Can you repeat the rows in the part that opens with the line containing "You are a computer-use agent. This" and closes with the line containing "Action: coord(240,367)", switching "computer-use agent" to "screen-control agent" and leaving everything else unchanged, with the pictures left out?

- - -

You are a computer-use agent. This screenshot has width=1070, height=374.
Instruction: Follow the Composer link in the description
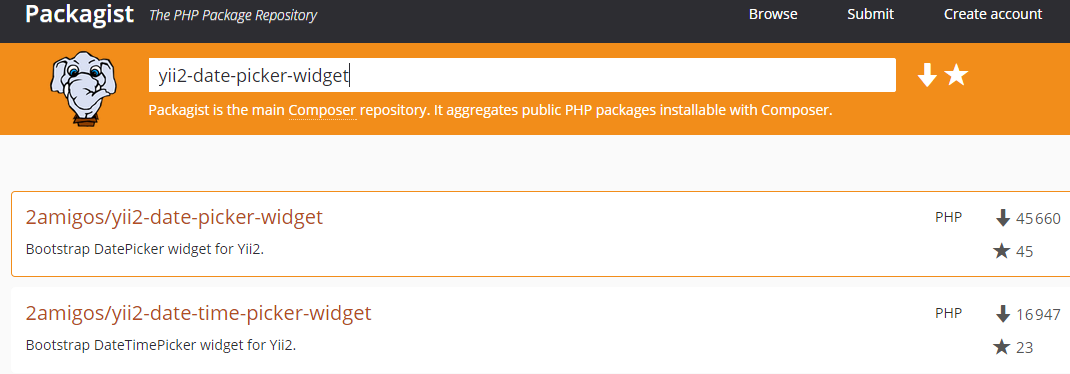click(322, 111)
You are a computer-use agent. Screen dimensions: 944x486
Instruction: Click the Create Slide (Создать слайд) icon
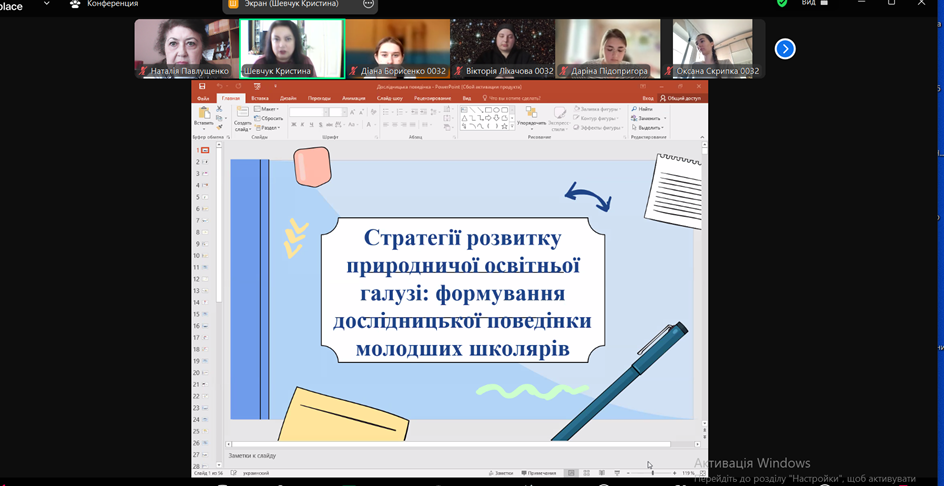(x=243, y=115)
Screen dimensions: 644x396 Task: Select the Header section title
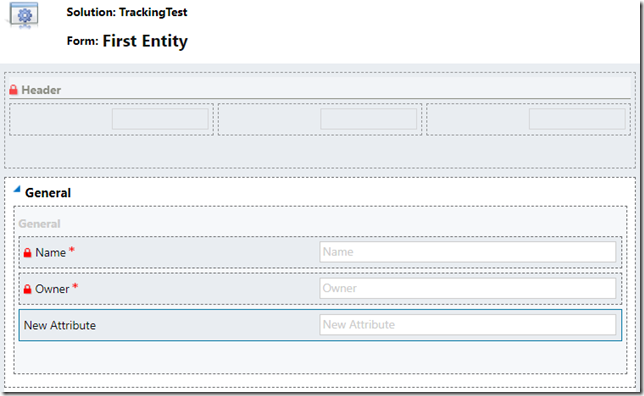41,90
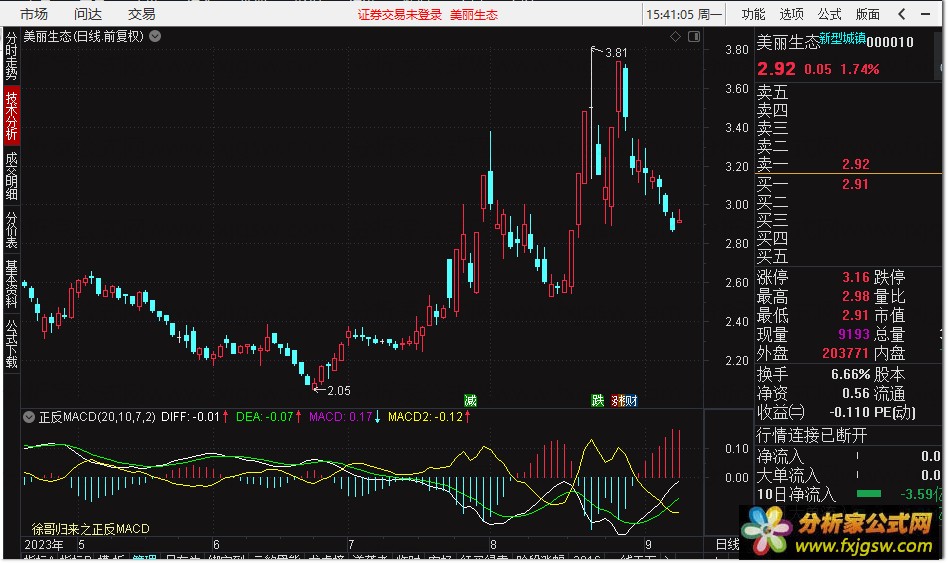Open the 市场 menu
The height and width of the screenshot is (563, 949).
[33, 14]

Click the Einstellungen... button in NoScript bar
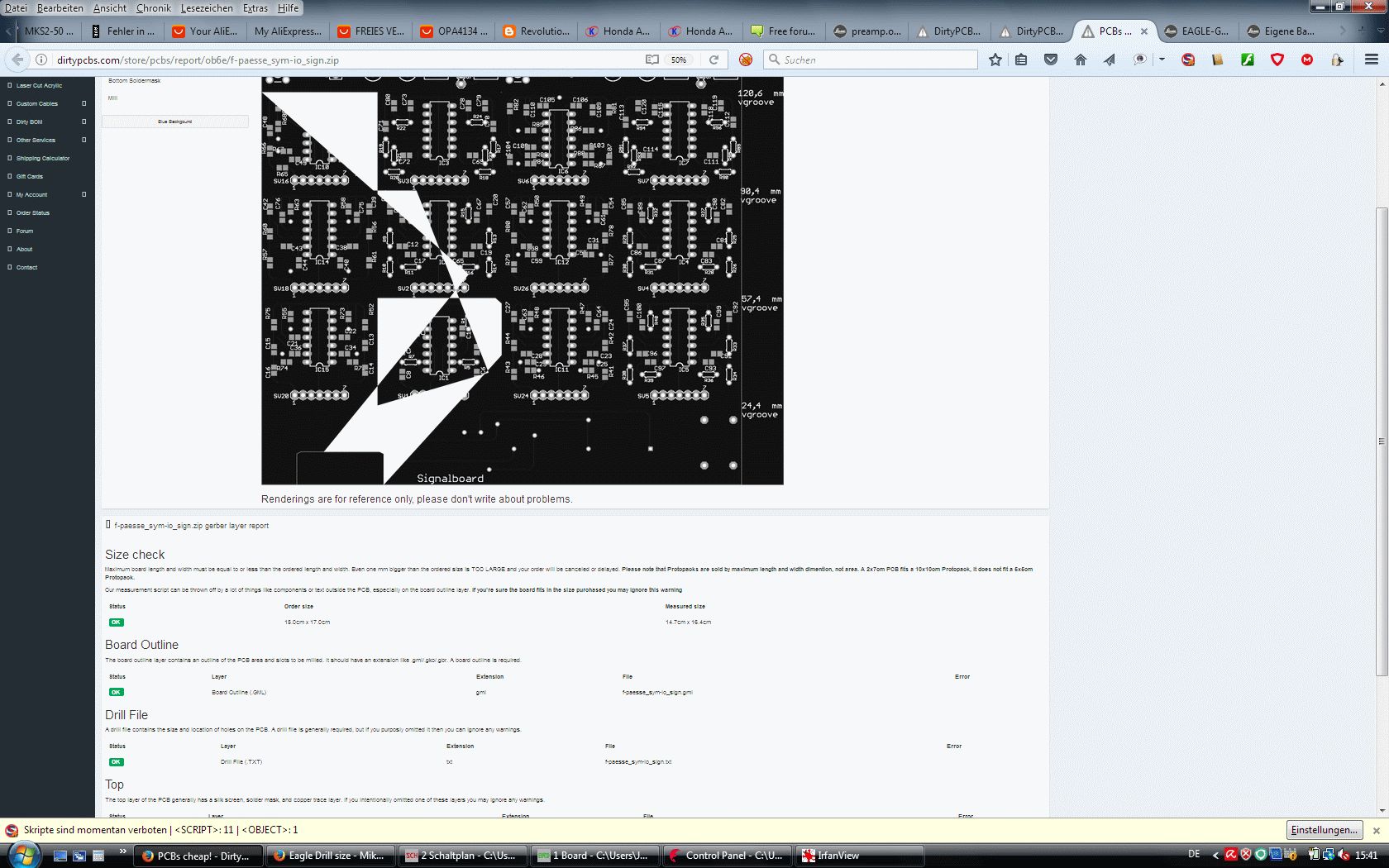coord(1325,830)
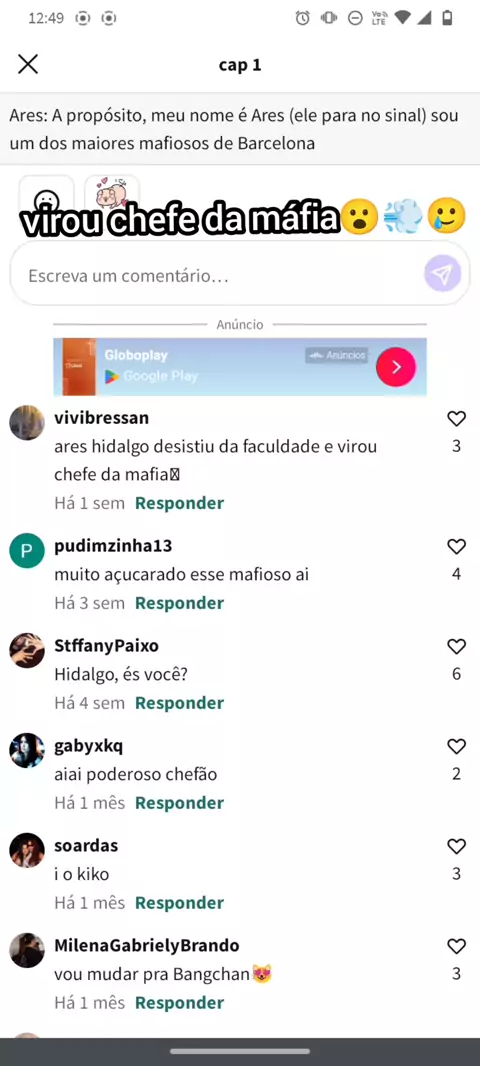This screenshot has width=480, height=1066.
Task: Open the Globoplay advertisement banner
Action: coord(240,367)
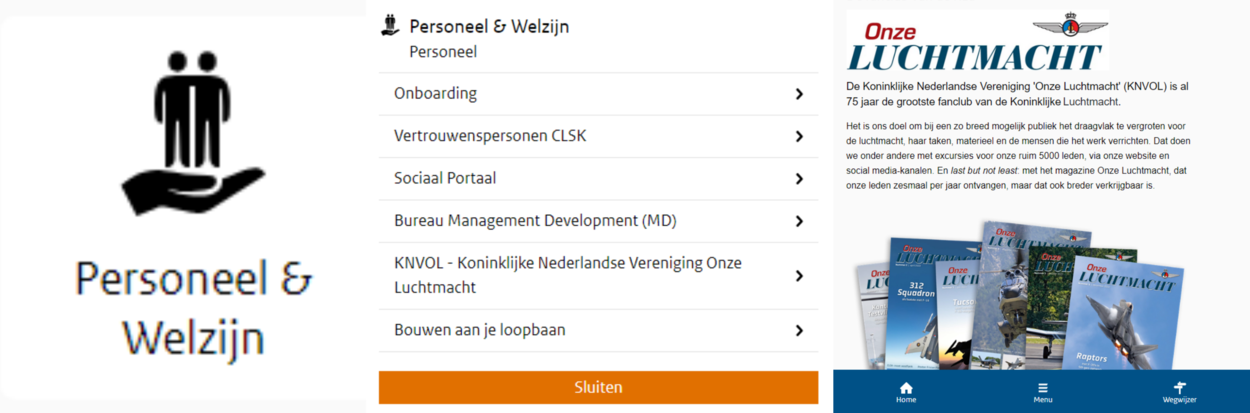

- - -

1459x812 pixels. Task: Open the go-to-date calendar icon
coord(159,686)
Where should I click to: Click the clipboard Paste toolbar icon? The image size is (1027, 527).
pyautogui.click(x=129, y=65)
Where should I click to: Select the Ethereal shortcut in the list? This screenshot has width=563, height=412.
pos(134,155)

- - -

| Response to the exercise |
You are a screen-control agent. This screenshot has width=1070, height=374.
Instruction: Follow the Composer link in the description
click(322, 111)
You are a screen-control agent. Screen dimensions: 944x486
Instruction: Click the Create Slide (Создать слайд) icon
(x=243, y=115)
Screen dimensions: 644x396 Task: Select the Header section title
41,90
Open the 市场 menu
The height and width of the screenshot is (563, 949).
[33, 14]

Click the Einstellungen... button in NoScript bar
coord(1325,830)
This screenshot has width=480, height=1066.
Task: Open the Globoplay advertisement banner
Action: coord(240,367)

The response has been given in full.